#### [EXERCISE BRIEF]
Arrange every line of the material into a numbered list, leaving out blank lines and any pictures.

Collected data entries:
▼▼▼
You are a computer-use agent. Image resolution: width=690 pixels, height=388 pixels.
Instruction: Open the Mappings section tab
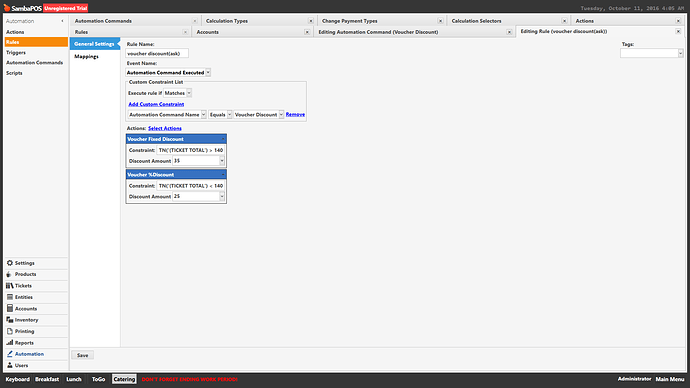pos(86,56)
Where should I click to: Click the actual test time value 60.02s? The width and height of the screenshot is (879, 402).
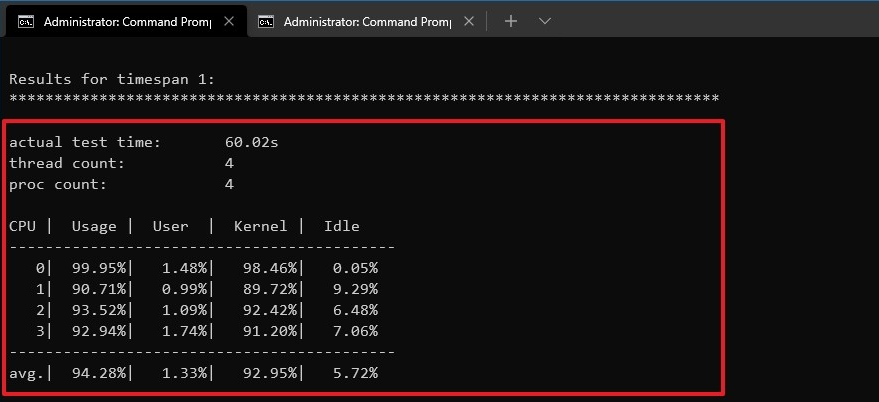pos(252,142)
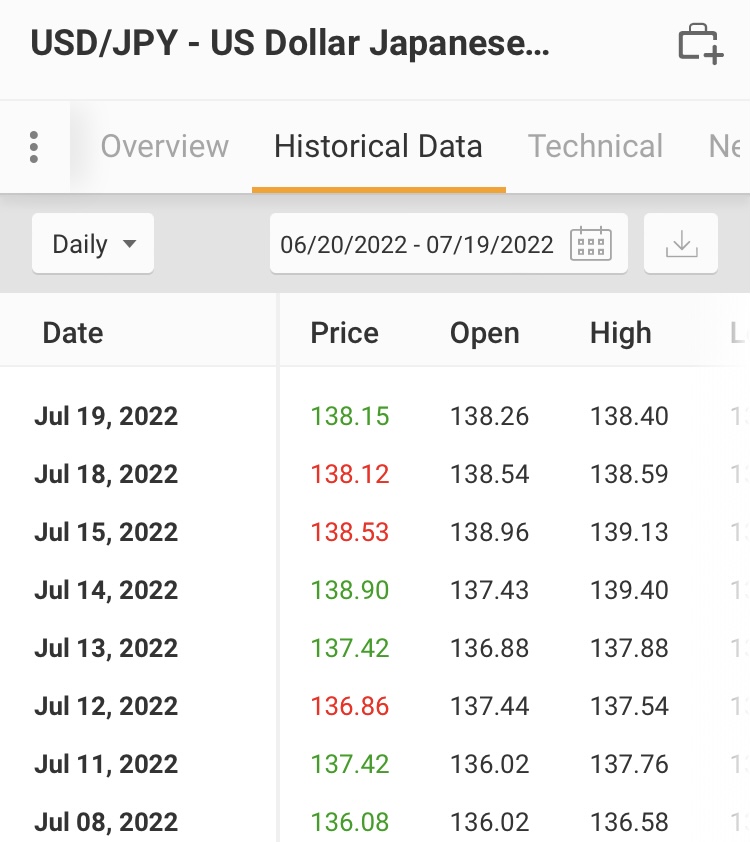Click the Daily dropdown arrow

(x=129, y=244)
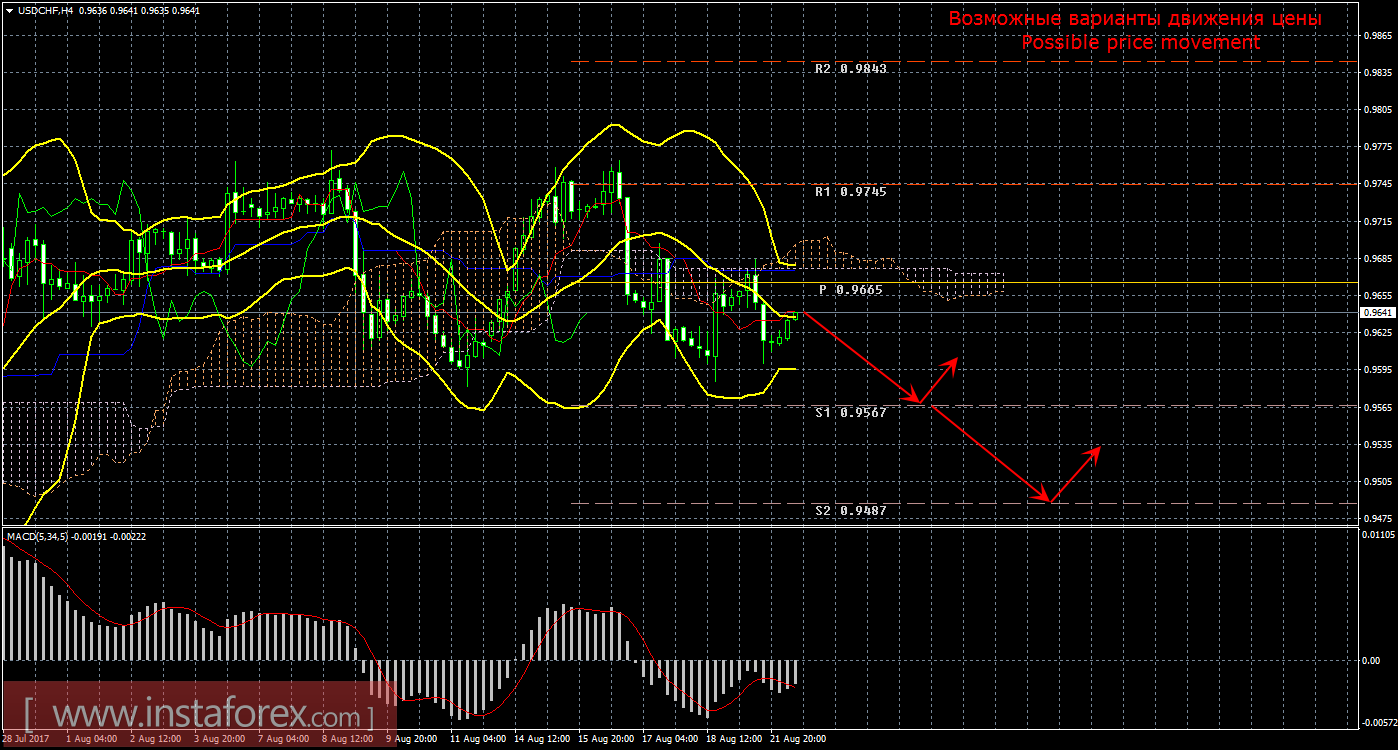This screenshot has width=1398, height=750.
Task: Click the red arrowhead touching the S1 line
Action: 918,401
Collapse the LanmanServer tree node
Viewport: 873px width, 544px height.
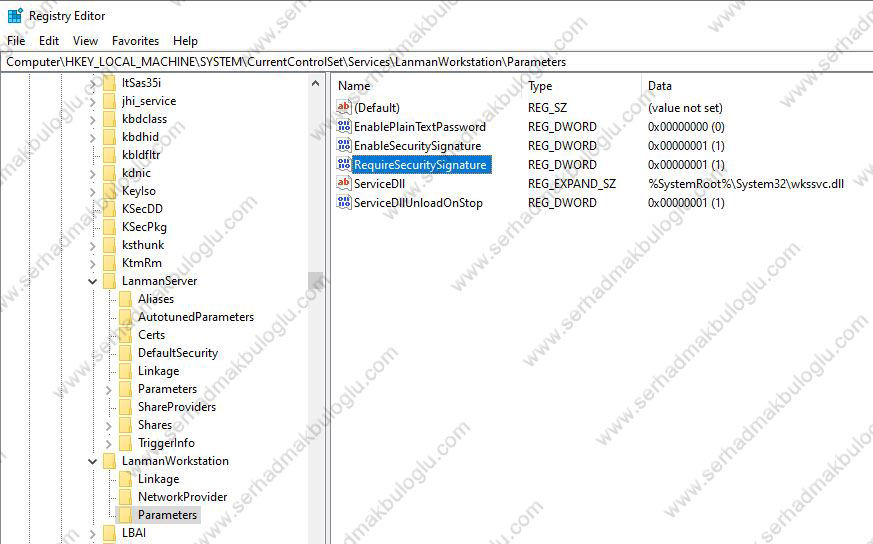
▲▲▲
#### [RESULT FOR THIS EXERCISE]
1. You are a computer-use agent. Image resolution: width=690 pixels, height=388 pixels.
2. Instruction: Open the Mappings section tab
3. pos(86,56)
4. Where should I click to: Click the actual test time value 60.02s? The width and height of the screenshot is (879, 402).
5. pos(252,142)
6. Click the Daily dropdown arrow
7. (x=129, y=244)
8. This screenshot has width=1398, height=750.
9. Task: Click the red arrowhead touching the S1 line
10. Action: 918,401
11. Collapse the LanmanServer tree node
12. Viewport: 873px width, 544px height.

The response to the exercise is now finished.